Mithin muß die Seele in dem gezeigten Sinne ‘zugleich Einheit und Vielheit’, geteilt und ungeteilt sein; man darf daran nicht deshalb zweifeln weil unmöglich etwas das identisch und einheitlich ist, an vielen Orten zugleich sein könne. Denn wenn wir das uns nicht zulassen wollen, so kann es die Wesenheit nicht geben welche das Universum zusammenhält und durchwaltet, welche doch alles zumal umfaßt und es leitet mit Vernunft; Vielheit ist sie, da ja die Dinge viele sind, eine muß sie sein, da es Ein Zusammenhaltendes geben muß: durch die Vielfältigkeit ihrer Einheit spendet sie allen Teildingen Leben, durch die Ungeteiltheit ihrer Einheit leitet sie alles mit Vernunft. So kann auch das was keine Vernunft hat, dieses Eine, das Leitende, nachahmen.

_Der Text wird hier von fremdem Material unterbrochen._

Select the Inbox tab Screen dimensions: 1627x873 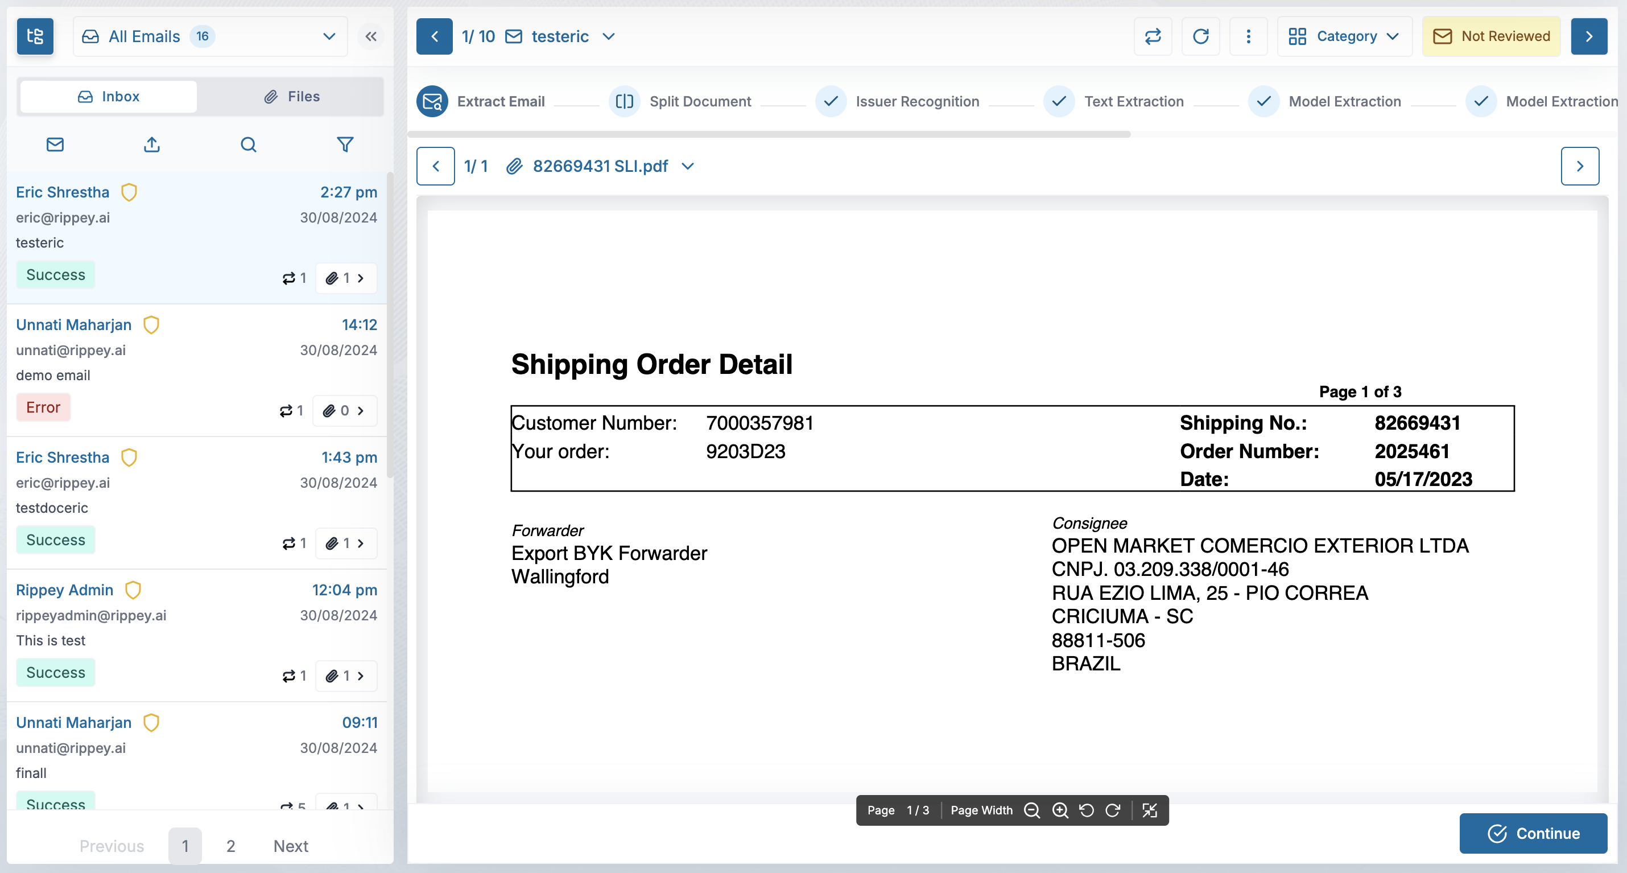tap(108, 97)
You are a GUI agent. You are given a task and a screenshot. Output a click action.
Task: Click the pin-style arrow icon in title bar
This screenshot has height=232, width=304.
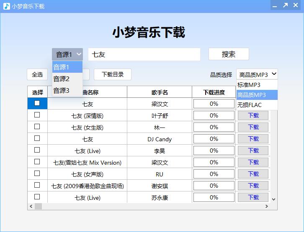click(x=285, y=5)
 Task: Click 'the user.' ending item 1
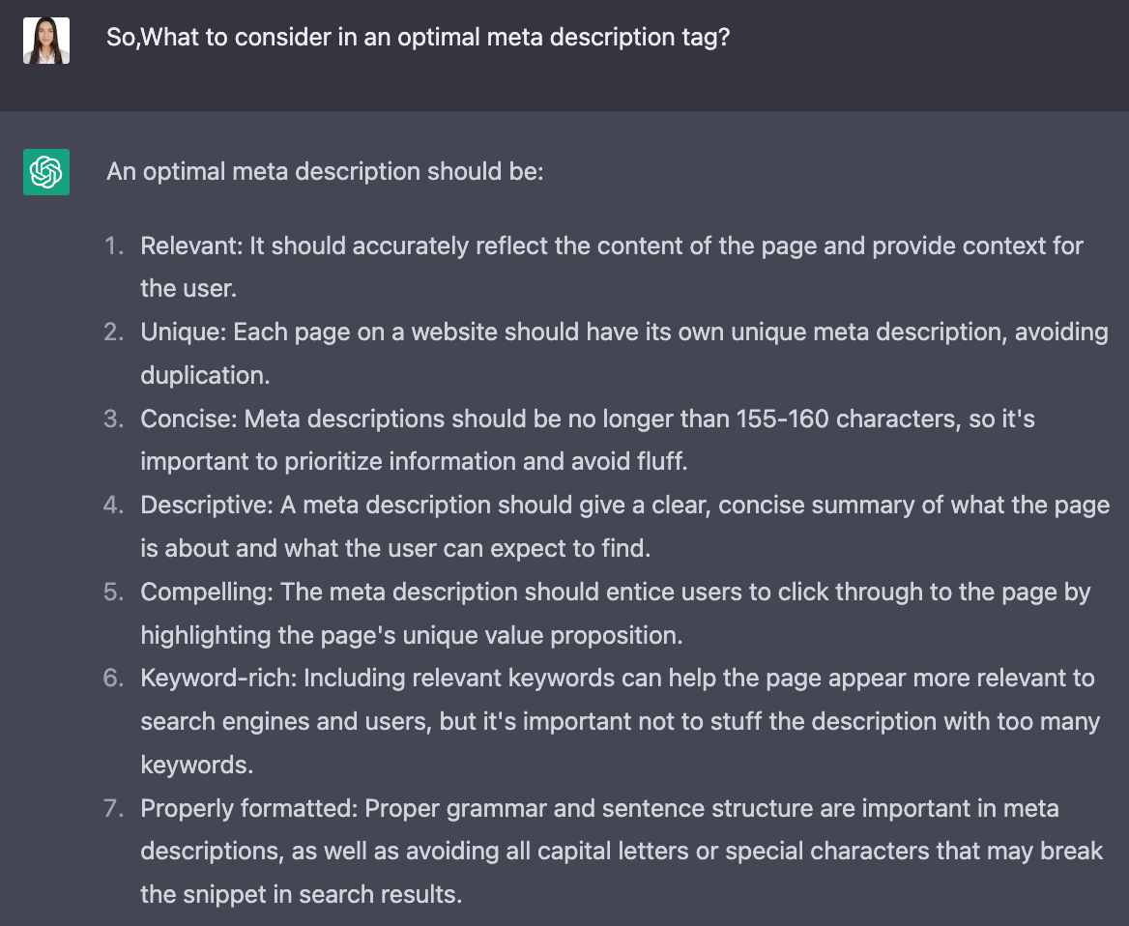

Das also ist der Sinn des göttlichen Rätselwortes: ‘Aus beiden, der unteilbaren in immer gleichem Zustand befindlichen Wesenheit und der bei den Körpern befindlichen teilbaren, mischte er (der Gott) eine dritte Art von Wesenheit zusammen.’ So ist denn in diesem Sinne die Seele EINS UND VIELES, die Formen an den Körpern VIELES UND EINS, die Körper nur VIELES, das Höchste aber nur EINS.